(Records from a dataset)
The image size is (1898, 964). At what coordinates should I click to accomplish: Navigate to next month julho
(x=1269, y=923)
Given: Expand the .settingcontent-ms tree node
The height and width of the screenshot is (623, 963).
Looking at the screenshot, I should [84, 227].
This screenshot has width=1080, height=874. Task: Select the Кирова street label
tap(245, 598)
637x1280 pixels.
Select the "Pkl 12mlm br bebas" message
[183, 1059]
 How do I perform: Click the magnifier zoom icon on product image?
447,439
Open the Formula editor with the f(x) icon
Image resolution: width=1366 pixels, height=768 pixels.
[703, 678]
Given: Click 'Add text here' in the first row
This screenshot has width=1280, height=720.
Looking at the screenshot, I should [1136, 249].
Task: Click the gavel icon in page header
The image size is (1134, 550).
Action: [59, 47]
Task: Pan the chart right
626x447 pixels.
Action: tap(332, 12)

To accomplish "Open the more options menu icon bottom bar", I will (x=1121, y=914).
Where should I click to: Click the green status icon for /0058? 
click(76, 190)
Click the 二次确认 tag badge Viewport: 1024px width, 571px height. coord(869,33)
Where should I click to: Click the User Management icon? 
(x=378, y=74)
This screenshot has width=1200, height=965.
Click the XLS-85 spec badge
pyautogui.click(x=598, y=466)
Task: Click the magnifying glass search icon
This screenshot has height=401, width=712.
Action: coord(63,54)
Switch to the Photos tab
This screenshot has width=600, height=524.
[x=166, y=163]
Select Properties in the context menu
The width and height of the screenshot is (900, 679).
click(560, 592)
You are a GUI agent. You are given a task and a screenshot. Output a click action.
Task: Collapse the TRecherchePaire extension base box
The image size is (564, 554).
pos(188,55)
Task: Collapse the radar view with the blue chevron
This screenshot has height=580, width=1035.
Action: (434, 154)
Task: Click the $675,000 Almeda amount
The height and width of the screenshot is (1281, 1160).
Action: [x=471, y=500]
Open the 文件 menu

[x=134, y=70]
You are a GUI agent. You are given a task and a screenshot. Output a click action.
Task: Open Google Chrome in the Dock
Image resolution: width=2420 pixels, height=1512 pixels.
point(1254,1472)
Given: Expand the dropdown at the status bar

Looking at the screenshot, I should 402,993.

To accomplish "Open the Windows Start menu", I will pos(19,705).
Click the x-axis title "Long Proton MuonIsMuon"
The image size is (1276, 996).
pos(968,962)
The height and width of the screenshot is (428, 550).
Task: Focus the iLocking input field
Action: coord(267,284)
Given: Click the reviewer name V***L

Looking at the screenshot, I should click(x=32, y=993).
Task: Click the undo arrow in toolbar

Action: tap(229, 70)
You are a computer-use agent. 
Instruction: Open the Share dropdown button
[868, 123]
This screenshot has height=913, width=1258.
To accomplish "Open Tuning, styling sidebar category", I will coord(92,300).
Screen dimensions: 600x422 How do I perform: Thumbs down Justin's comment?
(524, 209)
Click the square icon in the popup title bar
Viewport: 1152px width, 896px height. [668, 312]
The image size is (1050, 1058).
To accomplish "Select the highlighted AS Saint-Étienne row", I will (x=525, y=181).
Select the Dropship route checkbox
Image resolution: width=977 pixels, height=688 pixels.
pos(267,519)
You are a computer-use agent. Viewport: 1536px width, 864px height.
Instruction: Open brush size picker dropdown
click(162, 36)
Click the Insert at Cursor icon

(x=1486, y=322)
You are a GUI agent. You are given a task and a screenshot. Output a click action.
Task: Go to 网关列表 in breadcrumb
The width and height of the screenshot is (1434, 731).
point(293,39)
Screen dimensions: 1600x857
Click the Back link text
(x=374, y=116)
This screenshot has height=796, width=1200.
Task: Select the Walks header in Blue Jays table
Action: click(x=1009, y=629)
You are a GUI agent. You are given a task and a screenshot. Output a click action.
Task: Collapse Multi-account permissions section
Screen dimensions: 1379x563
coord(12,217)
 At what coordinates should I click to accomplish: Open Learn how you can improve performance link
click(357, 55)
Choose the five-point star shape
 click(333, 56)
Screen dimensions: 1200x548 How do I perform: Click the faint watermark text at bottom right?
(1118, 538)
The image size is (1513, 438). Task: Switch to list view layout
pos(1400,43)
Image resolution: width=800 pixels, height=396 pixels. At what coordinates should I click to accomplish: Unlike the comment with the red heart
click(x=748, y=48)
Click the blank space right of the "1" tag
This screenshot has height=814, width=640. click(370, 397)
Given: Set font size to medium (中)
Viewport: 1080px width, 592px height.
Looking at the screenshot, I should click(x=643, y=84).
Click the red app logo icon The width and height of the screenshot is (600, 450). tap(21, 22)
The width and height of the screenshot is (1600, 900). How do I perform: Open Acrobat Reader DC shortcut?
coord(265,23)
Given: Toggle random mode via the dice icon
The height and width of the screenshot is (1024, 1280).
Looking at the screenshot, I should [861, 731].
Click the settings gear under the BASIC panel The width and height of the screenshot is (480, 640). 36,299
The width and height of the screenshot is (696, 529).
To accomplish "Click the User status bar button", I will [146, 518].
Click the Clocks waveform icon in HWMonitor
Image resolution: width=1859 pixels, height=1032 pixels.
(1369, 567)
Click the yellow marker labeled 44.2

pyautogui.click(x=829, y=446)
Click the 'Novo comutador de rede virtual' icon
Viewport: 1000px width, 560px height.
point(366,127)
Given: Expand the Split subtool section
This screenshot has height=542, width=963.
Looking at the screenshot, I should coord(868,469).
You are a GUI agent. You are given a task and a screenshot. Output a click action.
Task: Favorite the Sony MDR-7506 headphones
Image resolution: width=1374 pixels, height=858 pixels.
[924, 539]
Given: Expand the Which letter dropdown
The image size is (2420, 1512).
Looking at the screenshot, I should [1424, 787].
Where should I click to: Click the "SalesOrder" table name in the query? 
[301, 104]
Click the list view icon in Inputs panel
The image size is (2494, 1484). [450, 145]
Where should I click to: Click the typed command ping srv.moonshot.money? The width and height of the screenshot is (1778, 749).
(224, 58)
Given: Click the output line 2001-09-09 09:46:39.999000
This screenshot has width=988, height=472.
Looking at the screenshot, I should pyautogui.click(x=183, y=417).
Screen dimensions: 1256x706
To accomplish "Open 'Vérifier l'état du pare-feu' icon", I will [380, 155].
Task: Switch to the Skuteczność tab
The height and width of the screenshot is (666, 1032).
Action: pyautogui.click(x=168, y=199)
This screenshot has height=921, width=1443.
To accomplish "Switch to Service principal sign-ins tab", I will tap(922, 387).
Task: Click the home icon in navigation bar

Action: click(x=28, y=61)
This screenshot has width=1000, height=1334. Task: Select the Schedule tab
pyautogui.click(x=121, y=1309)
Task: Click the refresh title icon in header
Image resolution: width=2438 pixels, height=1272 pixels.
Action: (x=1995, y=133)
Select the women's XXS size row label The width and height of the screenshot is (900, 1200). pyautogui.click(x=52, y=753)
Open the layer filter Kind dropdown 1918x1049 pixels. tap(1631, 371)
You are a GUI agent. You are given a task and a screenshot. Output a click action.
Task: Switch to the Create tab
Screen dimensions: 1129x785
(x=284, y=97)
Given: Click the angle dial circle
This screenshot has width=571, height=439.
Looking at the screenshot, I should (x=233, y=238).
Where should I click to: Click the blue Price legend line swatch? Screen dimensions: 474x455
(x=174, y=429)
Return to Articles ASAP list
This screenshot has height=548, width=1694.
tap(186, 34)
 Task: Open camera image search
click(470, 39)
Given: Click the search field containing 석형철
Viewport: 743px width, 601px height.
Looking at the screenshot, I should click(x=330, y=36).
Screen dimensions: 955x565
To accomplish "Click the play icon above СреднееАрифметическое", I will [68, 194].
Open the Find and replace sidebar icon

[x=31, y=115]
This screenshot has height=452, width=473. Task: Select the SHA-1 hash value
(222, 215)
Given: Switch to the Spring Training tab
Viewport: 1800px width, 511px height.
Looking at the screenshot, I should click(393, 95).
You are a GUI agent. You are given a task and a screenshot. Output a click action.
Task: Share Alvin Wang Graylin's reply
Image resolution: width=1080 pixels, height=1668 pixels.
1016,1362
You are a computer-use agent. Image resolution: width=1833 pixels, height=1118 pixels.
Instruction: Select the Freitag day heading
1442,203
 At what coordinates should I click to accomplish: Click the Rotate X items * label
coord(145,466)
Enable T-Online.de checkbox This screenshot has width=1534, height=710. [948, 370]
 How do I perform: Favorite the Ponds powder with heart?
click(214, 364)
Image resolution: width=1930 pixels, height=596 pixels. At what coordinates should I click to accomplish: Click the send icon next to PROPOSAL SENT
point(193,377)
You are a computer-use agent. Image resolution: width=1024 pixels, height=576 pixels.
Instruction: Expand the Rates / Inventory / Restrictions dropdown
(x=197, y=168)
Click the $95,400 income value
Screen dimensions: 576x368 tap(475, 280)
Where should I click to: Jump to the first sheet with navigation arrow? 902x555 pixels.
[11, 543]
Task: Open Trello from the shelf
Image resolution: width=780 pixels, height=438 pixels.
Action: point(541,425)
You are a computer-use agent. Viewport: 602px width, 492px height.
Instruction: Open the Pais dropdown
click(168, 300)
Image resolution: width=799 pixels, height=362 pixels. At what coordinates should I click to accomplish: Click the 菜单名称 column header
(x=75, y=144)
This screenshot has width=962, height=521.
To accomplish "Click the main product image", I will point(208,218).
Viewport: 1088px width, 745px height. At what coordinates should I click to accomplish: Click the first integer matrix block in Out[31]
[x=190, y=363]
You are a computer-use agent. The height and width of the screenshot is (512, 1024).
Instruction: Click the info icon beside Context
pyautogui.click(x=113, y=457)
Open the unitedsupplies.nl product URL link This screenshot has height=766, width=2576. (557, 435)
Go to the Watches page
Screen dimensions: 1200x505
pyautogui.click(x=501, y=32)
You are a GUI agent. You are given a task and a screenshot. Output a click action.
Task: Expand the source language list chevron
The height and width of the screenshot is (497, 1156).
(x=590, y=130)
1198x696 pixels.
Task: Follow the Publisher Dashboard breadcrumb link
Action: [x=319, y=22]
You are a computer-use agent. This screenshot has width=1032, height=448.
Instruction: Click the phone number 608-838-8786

## EXERCISE DESCRIPTION
If a line in the entries contains the word "chevron", copy that line out.

## ANSWER BOX
Task: Collapse the radar view with the blue chevron
Task: Expand the source language list chevron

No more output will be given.